Glossary · Vocabulary

Artisan perfumery

Artisan perfumery describes a house led by a single perfumer, often the founder and the nose, who formulates, blends and bottles by hand in very small batches. A production posture, not an olfactive style.

Definition

Artisan perfumery describes a niche perfumery house led by a single perfumer, most often its founder, who formulates, blends and bottles every fragrance by hand in very small batches. The central criterion is the unity between the hand that creates and the hand that makes, not ownership independence or catalog size.

Origin and history

The term took hold in the wake of American natural perfumery in the 1990s, around Mandy Aftel, who launched her line Aftelier in Berkeley in 2000 and was hailed by the New York Times Magazine as one of the movement's key figures (source: Wikipedia). She founded the Natural Perfumers Guild in 2002 to organize the practice.

In Europe, Swiss chemist Andy Tauer, self-taught, founded Tauer Perfumes in Zurich in 2005 and still blends, bottles and boxes each fragrance by hand (source: Tauer Perfumes).
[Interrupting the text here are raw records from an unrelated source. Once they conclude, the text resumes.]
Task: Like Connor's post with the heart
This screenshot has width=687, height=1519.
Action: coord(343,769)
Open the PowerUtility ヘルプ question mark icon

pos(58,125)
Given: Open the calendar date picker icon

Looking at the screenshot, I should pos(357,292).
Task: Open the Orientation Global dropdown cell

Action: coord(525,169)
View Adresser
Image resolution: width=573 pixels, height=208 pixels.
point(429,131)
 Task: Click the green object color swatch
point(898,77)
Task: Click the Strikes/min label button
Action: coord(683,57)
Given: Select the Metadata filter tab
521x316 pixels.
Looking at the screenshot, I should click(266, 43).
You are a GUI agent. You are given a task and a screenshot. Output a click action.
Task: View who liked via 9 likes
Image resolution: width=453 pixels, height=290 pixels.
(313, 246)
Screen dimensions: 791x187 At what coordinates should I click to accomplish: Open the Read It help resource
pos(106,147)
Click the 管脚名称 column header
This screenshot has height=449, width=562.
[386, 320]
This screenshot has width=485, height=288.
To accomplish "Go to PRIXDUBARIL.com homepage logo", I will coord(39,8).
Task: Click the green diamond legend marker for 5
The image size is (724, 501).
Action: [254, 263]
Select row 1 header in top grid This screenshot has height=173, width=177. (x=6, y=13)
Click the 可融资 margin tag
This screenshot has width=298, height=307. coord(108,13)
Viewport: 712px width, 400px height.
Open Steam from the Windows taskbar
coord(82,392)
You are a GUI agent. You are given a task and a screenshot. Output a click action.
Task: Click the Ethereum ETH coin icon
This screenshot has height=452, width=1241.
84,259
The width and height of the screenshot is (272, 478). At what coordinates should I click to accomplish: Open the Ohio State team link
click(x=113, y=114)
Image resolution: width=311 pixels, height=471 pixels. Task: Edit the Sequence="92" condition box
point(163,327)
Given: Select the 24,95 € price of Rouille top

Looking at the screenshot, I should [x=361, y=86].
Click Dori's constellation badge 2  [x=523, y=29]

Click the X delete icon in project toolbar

In the UK, Liz Moores launched Papillon Artisan Perfumes in 2014 from the Hampshire countryside after two years of self-training (source: Fragrance Foundation UK).

Use in perfumery

Three markers recur in the professional literature. A single-perfumer or family operation, with no outside formulation team or contract nose. A small-batch production, sometimes a few hundred bottles, blended and filled by hand. A frequent reliance on in-house infusions and tinctures, with the perfumer preparing the bases from raw materials themselves.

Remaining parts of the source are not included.